→ **Required action**:
Extract each line holding the word "screenshot" from the entries.

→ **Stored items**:

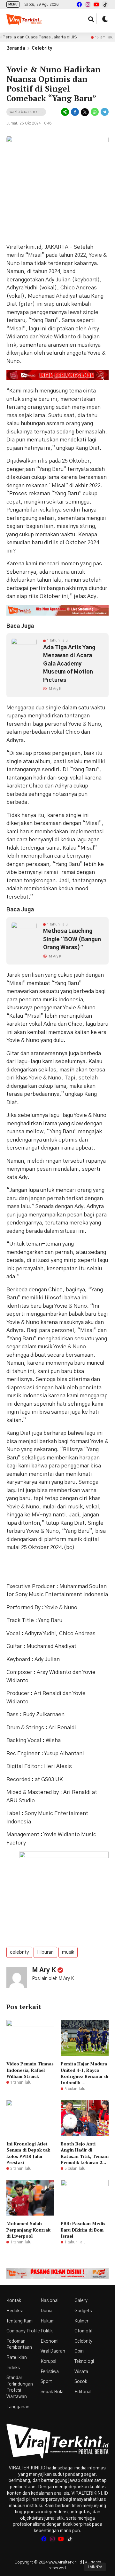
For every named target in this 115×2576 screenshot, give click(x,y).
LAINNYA (95, 2567)
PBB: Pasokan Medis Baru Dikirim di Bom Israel (83, 2229)
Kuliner (81, 2321)
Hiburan (45, 1952)
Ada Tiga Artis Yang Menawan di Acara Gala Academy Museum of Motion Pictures (69, 664)
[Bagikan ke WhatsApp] (95, 112)
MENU (13, 4)
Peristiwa (50, 2372)
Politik (47, 2331)
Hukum (48, 2321)
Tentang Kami (20, 2321)
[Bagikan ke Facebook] (75, 112)
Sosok (80, 2381)
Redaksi (14, 2311)
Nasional (49, 2300)
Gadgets (83, 2311)
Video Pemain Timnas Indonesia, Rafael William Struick (30, 2070)
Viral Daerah (53, 2351)
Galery (81, 2300)
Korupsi (48, 2361)
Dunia (46, 2311)
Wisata (81, 2372)
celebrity (19, 1952)
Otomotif (83, 2331)
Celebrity (42, 48)
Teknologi (84, 2361)
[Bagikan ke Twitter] (85, 112)
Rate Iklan (16, 2357)
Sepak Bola (52, 2392)
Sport (46, 2381)
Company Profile (23, 2331)
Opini (79, 2351)
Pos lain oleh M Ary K (53, 1978)
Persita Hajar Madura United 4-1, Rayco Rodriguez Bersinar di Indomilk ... (84, 2073)
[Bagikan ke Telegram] (104, 112)
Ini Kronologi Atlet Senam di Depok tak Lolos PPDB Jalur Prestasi (28, 2153)
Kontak (13, 2300)
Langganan (17, 2407)
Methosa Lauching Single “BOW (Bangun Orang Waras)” (72, 939)
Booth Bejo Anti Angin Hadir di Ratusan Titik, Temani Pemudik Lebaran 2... (85, 2153)
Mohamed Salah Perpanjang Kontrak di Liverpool (28, 2229)
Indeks (13, 2368)
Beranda (15, 48)
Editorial (82, 2392)
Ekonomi (49, 2341)
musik (68, 1952)
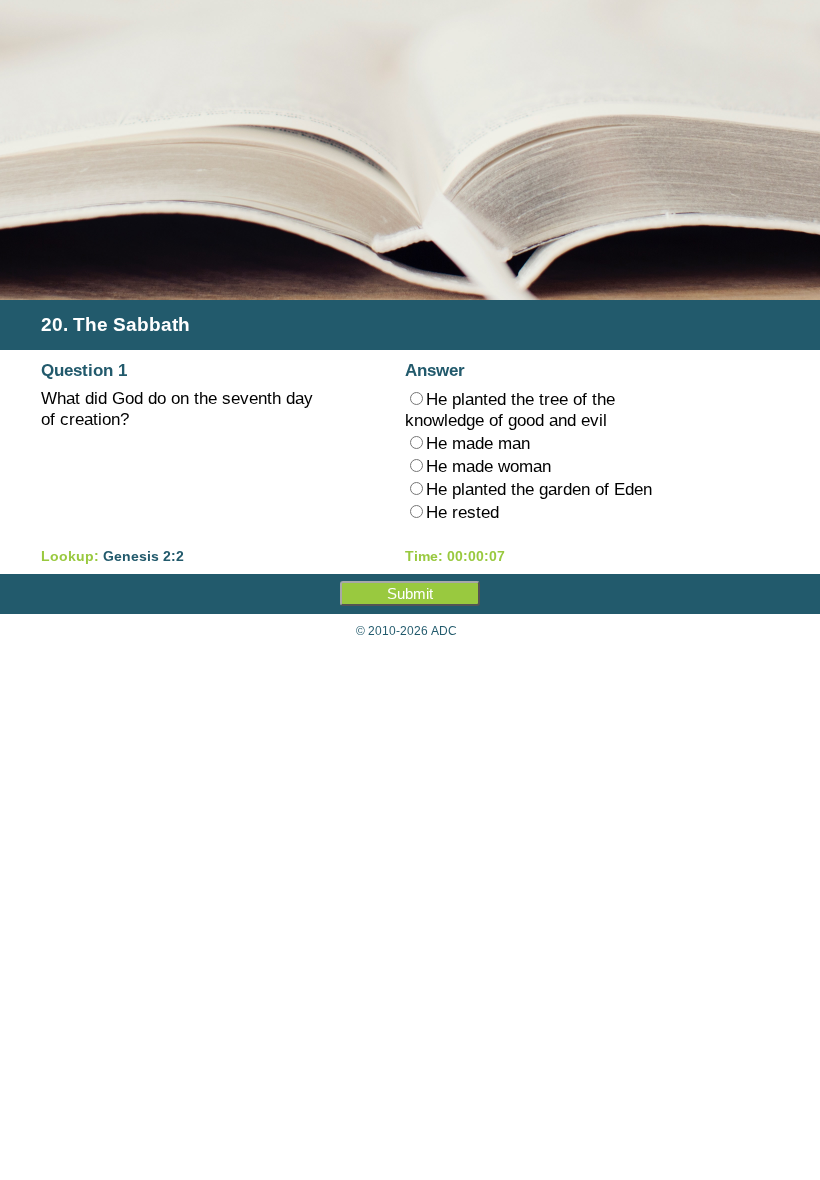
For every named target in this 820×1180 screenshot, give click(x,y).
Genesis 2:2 (143, 556)
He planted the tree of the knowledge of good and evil (510, 409)
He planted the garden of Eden (539, 489)
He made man (478, 443)
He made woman (488, 466)
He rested (462, 512)
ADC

→ **Answer to the problem**:
For every named target in this 115×2576 screenshot, give click(x,y).
For every named target in this 820×1180 screenshot, give click(x,y).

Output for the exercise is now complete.